2 records of EMbarked can be dropped

In [11]:
total1 = features_train.isnull().sum().sort_values(ascending = False)
percent1 = (features_train.isnull().sum()/features_train.isnull().count()).sort_values(ascending = False)
missingData_df_train = pd.concat([total1,percent1], axis = 1)
missingData_df_train

Unnamed: 0,0,1
Embarked,0,0.0
Cabin,0,0.0
Fare,0,0.0
Ticket,0,0.0
Parch,0,0.0
SibSp,0,0.0
Age,0,0.0
Sex,0,0.0
Pclass,0,0.0
Survived,0,0.0


In [5]:
total2 = features_test.isnull().sum().sort_values(ascending = False)
percent2 = (features_test.isnull().sum()/features_test.isnull().count()).sort_values(ascending = False)
missingData_df_test = pd.concat([total2,percent2], axis = 1)
missingData_df_test

Unnamed: 0,0,1
Cabin,327,0.782297
Age,86,0.205742
Fare,1,0.002392
Embarked,0,0.0
Ticket,0,0.0
Parch,0,0.0
SibSp,0,0.0
Sex,0,0.0
Pclass,0,0.0
PassengerId,0,0.0


In [6]:
#drop Age
features_train.drop(features_train[features_train.Age.isnull()].index.tolist(), axis = 0, inplace = True)
features_test.Age.fillna(features_test.Age.mean, inplace=True)

features_train.Cabin.fillna('NA', inplace = True)
features_test.Cabin.fillna('NA', inplace = True)

features_train.drop(features_train[features_train.Embarked.isnull()].index.tolist(), axis = 0, inplace = True)
features_test.Fare.fillna(features_test.Fare.mean, inplace=True)

### 2.2 Ensuring uniformity of unique values in categorical variables

For SibSp (Number of siblings/spouses) we have a value of 8 for 1 record in Test set.

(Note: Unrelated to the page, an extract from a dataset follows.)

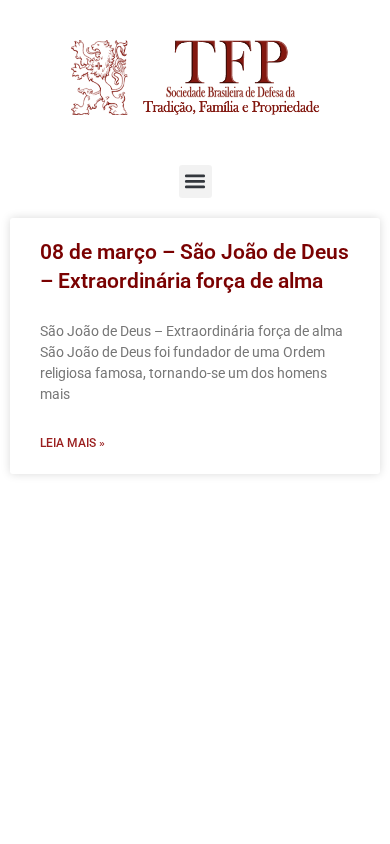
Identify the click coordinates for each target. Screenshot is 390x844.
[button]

This value is not present in the training set.
We consider this number as highest, so we update it to the highest value in the training set so that it would be considered 


In [14]:
(features_train.dtypes == 'object').index

Index(['PassengerId', 'Survived', 'Pclass', 'Sex', 'Age', 'SibSp', 'Parch',
       'Ticket', 'Fare', 'Cabin', 'Embarked'],
      dtype='object')

In [12]:
features_train[features_train.dtypes == 'object']

  """Entry point for launching an IPython kernel.


IndexingError: Unalignable boolean Series provided as indexer (index of the boolean Series and of the indexed object do not match).